• 読む文章
######

岸田文雄首相(65歳、2021年就任)は9月20日朝、台風14号災害対策を留守部隊に託して慌ただしく訪米の途に就いた。日本の首相としては3年振りだが、同首相としては初の国連デビューとなる。しかし、米メディア等は、英女王陛下の国葬儀を経て慌ただしく訪米し、同じく国連デビューとなるリズ・トラス新首相(47歳、2022年就任、前外相)のことを大きく取り扱っている。
9月19日付米
『AP通信』は、「トラス英国新首相、女王陛下国葬儀後に慌ただしく訪米の上国連デビュー」と題して、米国の最大の同盟国である英国の新首相による国連デビュー及び米大統領との首脳会談について詳報している。
リズ・トラス新首相は、荘厳な女王陛下の国葬儀を終えて、政治的大混乱を招いている国連に赴こうとし、また、非常に重要なジョー・バイデン大統領(79歳、2021年就任)との首脳会談に臨もうとしている。
同新首相は9月19日、エリザベス2世の国葬儀を終えてすぐ、慌ただしく国連総会に初めて出席するためにニューヨークへ飛んだ。
トラス氏は、今月初めの保守党党首選に勝利して、9月6日に女王陛下から正式任命を受けたばかりだが、女王死去の僅か2日前のことであった。
同新首相は9月21日、国連総会で初めて演説する予定であるが、これまでの英国政策を踏襲し、国連加盟国に対して、ウクライナ支援を更に訴えると同時に、ロシア産原油・ガスの購入停止を強く求めることになろう。
同新首相は訪米直前、“ウクライナや欧州のみならず世界の多くの人々の命が、ロシア産エネルギーに頼ったことで危険にさらされている”とした上で、“欧州の何百万人もの人々を今冬に凍えさせようとしている”としてウラジーミル・プーチン大統領(69歳、2000年就任)を糾弾するコメントを発表している。
英国は、欧州他国に比べてロシア産原油・ガスの依存率が高くはないものの、ウクライナ戦争に伴う世界エネルギー価格の高騰によって英国でも諸物価高騰に喘ぐことになっており、同新首相にとっての最大の国内問題になっている。
そこで、同新首相は早速、北海油田・天然ガス開発プロジェクト推進強化とともに、輸入燃料への依拠制限を撤廃するとの政策を発表している。
ただ、環境保護活動家らは、ボリス・ジョンソン前首相(58歳、2019~2022年在任)が提唱した、2050年までにカーボンニュートラル(注後記)を達成するとの目標を後退させようとしているとして非難している。
これに対して、首相府のマックス・ブレイン報道官(2021年就任)は、新首相は“カーボンニュートラル達成を約束していることに変わりはない”としながらも、“過渡期において石油や天然ガス等のエネルギーにも頼る必要があるとしている”と言及した。

######

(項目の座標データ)
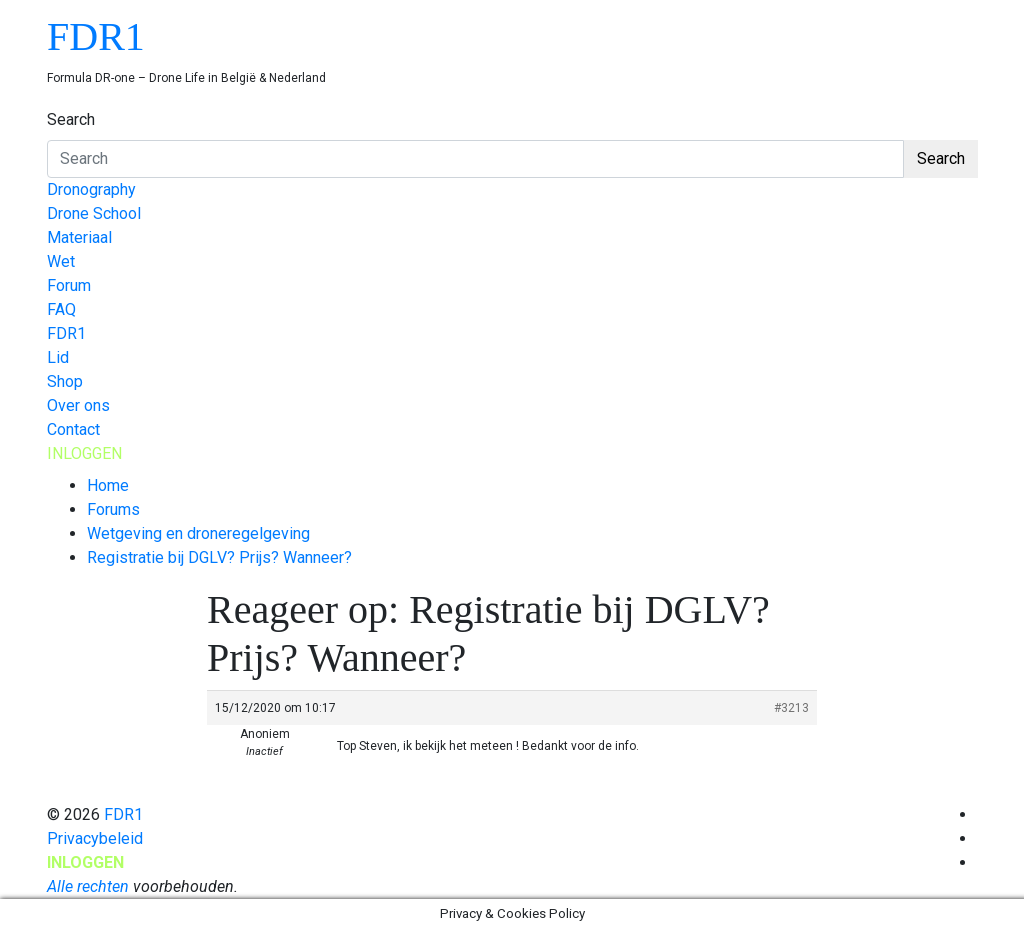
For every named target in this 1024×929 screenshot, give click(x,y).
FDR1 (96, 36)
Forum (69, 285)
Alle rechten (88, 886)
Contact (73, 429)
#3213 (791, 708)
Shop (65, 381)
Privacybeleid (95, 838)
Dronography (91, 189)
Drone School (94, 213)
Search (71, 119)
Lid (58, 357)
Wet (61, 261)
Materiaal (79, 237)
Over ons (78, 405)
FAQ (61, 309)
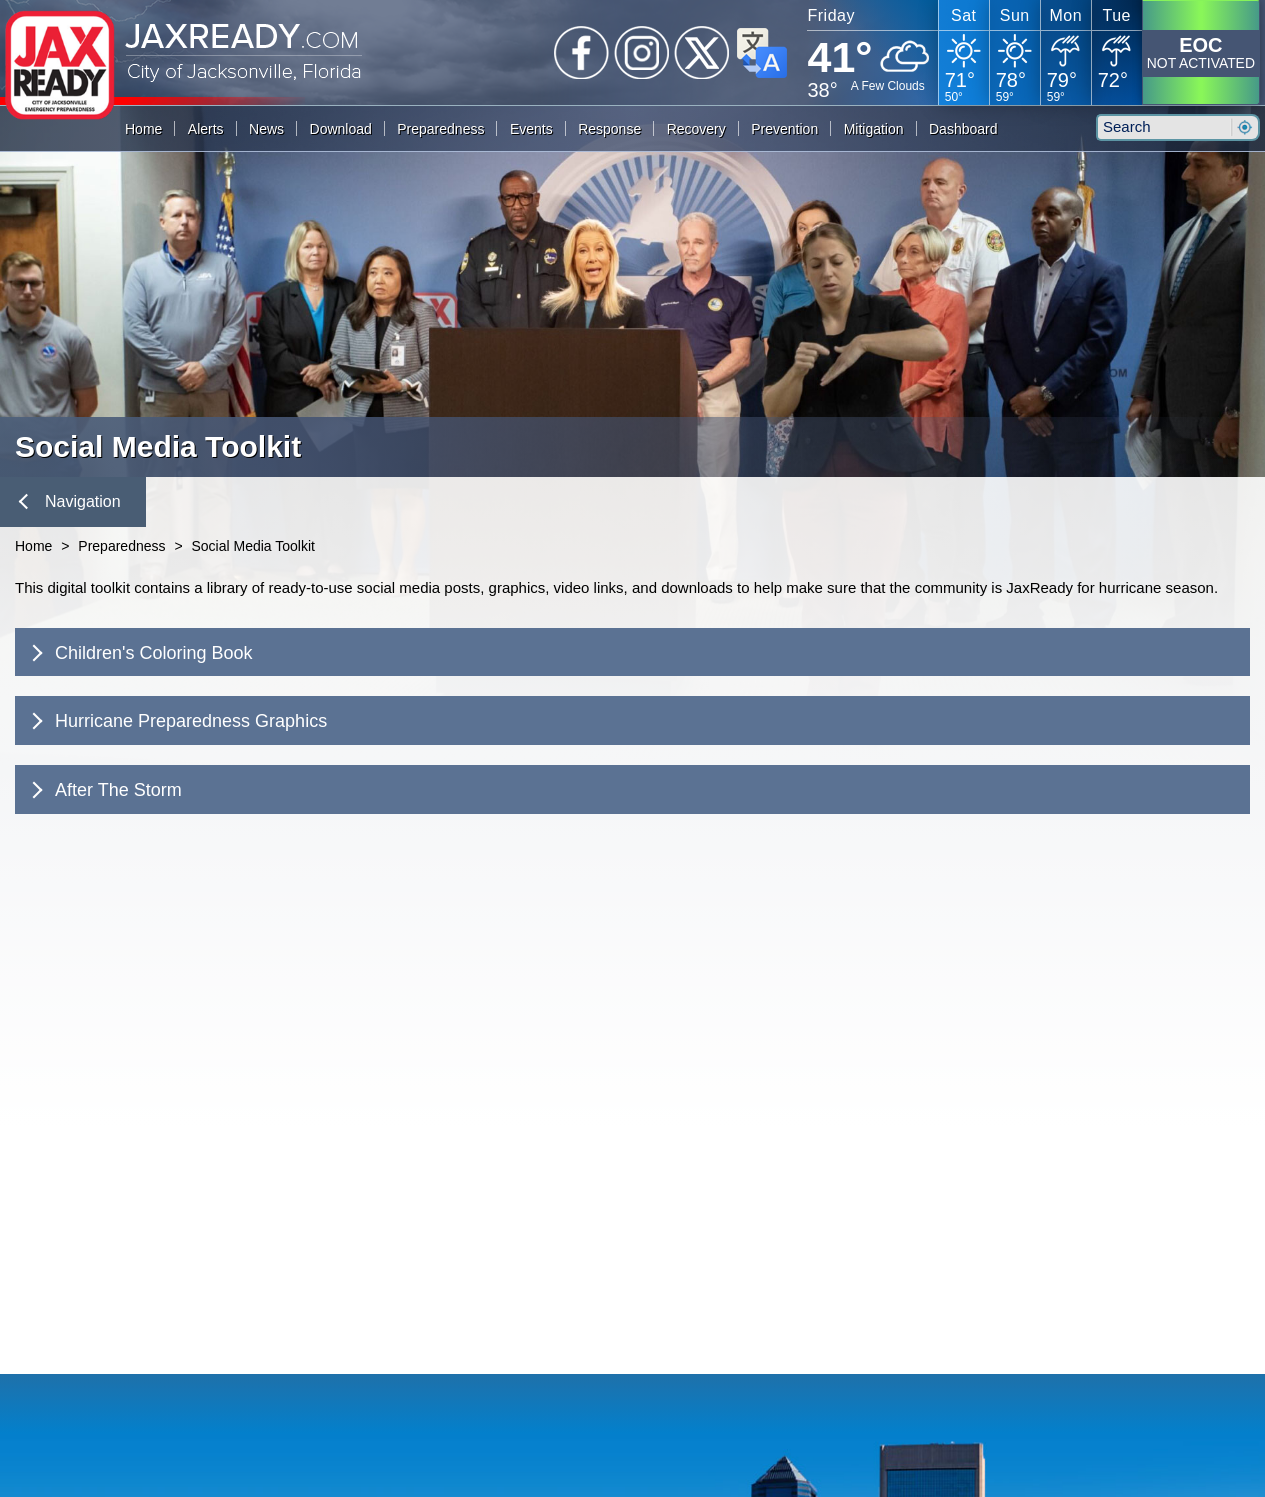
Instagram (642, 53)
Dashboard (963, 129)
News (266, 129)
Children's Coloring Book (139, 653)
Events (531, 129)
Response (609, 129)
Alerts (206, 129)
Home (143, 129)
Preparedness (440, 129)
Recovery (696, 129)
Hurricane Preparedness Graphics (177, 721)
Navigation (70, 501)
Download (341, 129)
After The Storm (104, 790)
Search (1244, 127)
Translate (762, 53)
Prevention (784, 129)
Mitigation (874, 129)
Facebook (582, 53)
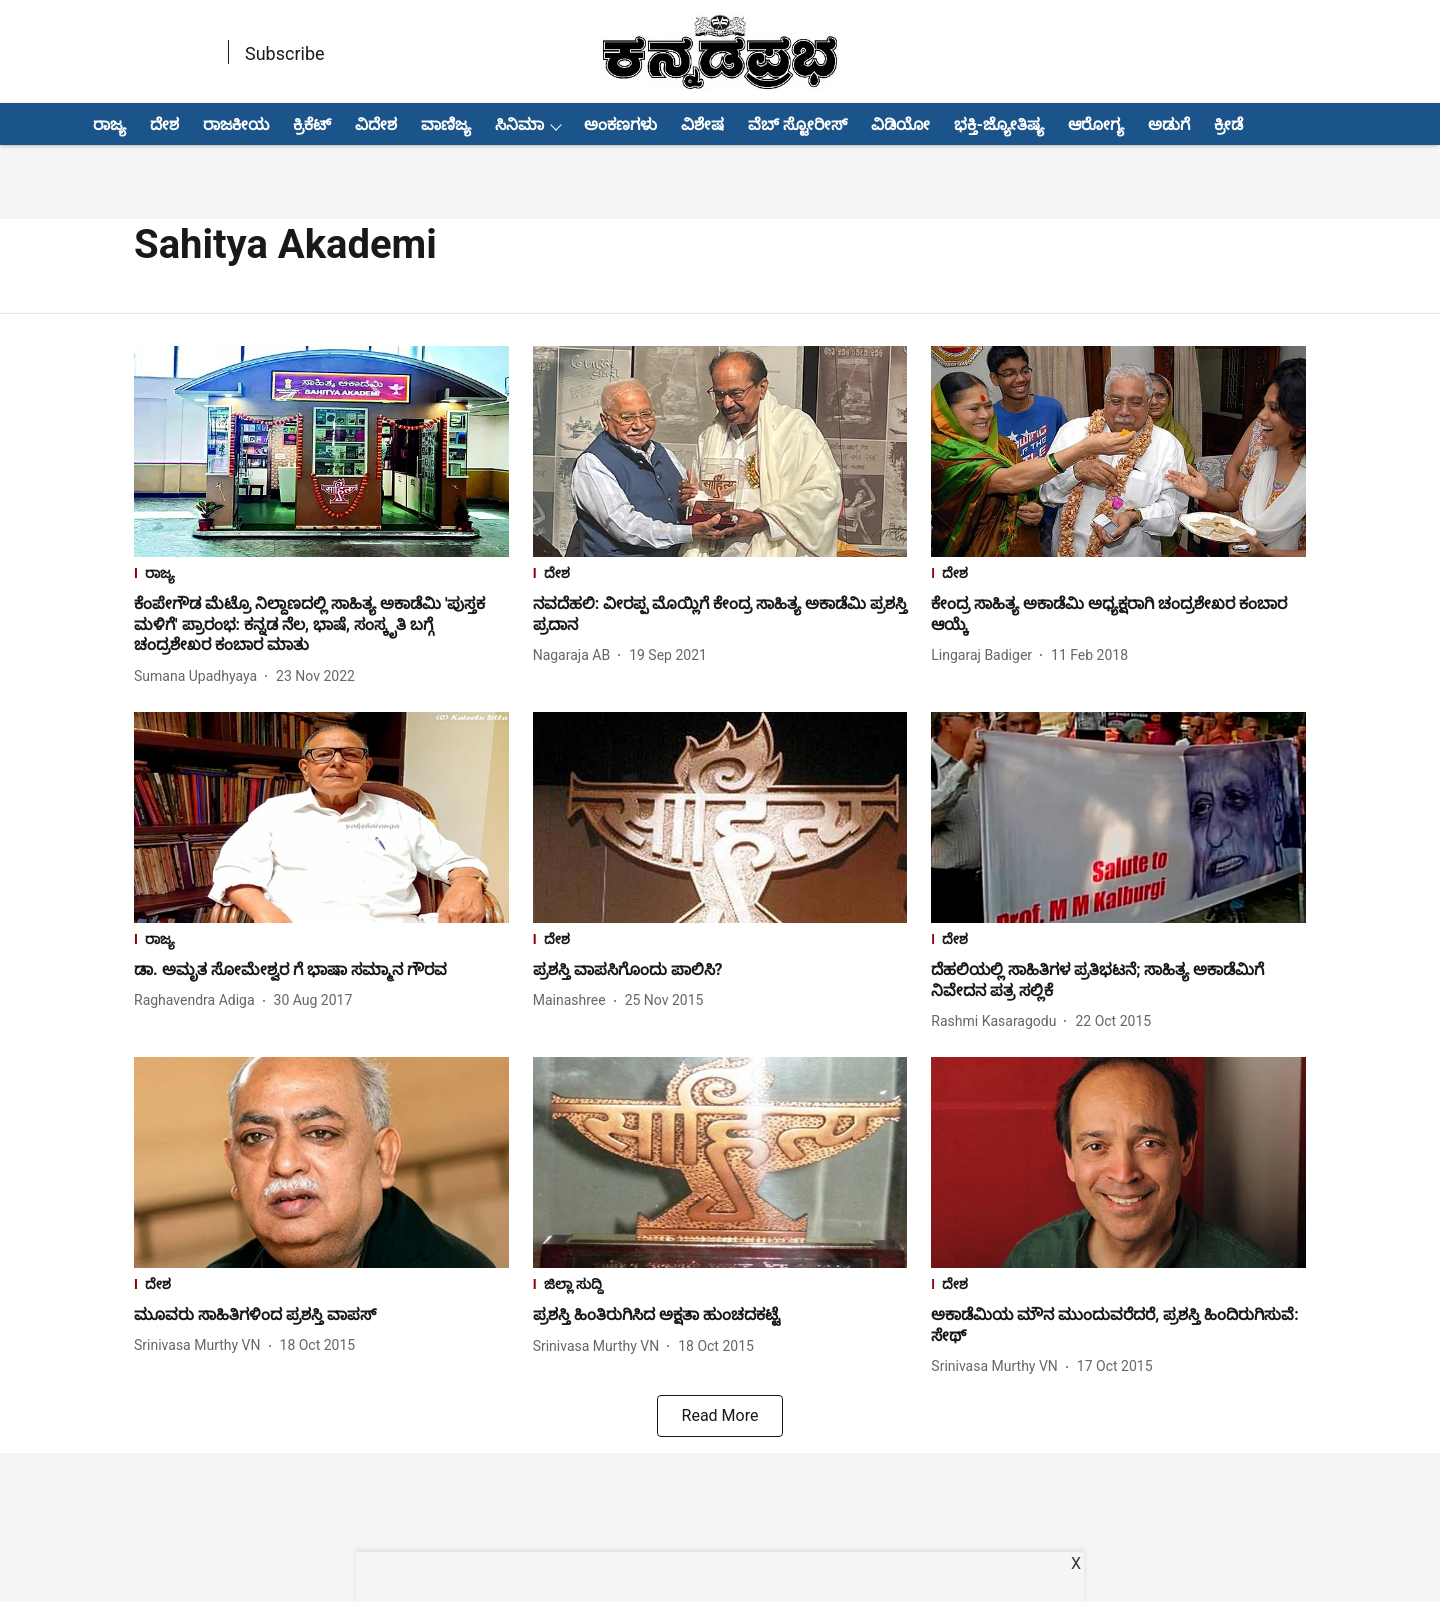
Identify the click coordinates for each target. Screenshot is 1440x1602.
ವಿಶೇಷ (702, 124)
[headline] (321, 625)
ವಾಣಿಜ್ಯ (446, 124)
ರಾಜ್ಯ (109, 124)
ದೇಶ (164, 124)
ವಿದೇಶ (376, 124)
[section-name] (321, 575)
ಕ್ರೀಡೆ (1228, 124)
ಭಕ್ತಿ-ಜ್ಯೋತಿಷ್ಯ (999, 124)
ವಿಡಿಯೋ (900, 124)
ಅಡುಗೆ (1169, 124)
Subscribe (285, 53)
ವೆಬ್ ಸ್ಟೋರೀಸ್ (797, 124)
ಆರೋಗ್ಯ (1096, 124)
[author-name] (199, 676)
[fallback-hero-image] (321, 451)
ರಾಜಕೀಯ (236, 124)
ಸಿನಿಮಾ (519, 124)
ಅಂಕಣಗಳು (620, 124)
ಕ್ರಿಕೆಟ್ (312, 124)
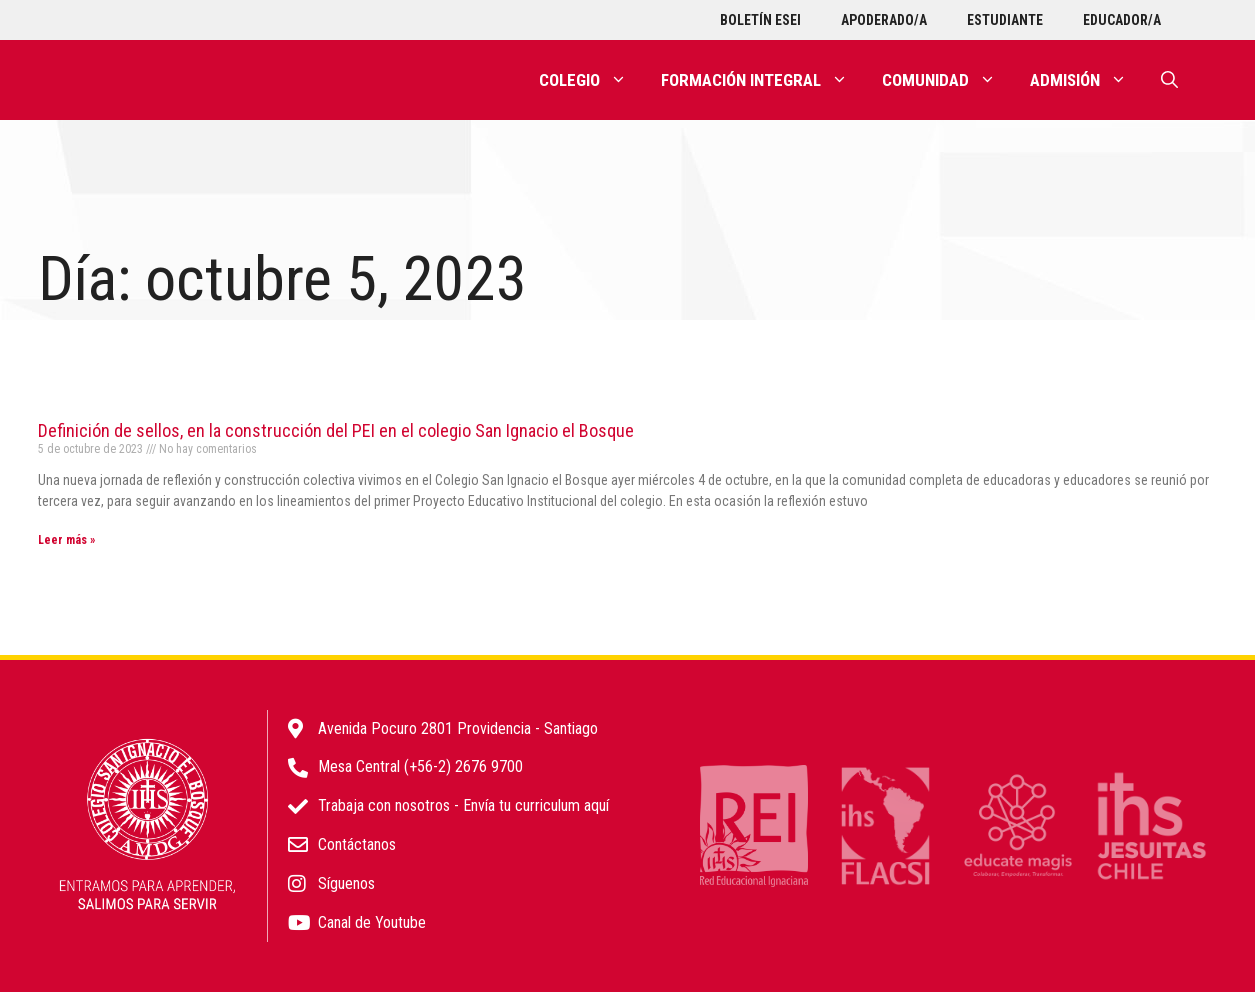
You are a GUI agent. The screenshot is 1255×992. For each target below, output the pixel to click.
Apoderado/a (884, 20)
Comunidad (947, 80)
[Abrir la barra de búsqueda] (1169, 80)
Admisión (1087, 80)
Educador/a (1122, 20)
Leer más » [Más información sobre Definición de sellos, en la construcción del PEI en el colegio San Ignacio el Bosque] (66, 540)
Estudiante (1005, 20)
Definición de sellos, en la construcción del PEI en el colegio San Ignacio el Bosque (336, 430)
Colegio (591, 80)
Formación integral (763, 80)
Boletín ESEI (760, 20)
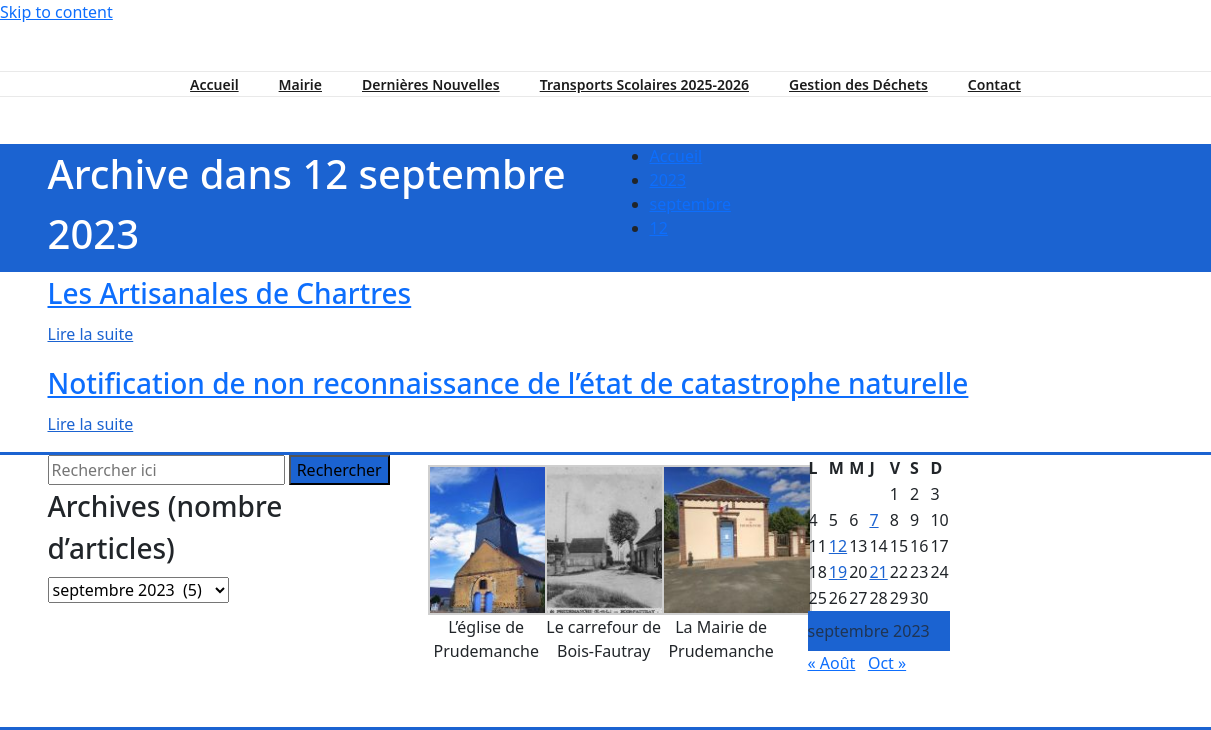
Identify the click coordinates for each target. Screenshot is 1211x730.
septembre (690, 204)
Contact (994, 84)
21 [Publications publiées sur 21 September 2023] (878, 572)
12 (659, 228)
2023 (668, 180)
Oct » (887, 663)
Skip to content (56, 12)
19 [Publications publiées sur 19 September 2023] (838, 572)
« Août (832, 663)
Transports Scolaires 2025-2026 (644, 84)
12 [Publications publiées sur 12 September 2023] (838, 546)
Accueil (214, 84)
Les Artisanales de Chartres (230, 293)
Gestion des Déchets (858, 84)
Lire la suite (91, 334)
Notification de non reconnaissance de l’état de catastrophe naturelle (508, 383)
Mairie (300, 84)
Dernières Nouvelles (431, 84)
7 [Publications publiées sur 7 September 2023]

######

• 解く問題
a) 「読む文章」にある次の一文を英語に訳してください。「同新首相は9月19日、エリザベス2世の国葬儀を終えてすぐ、慌ただしく国連総会に初めて出席するためにニューヨークへ飛んだ。」
b) 上の行から「Identify」という文字列を含むものをすべて選び、そのまま書き写してください。

• 答え
a) On September 19, right after the state funeral of Elizabeth II, the new prime minister hurriedly flew to New York to attend the UN General Assembly for the first time.

b)
Identify the click coordinates for each target. Screenshot is 1440x1602.
Identify the click coordinates for each target. Screenshot is 1211x730.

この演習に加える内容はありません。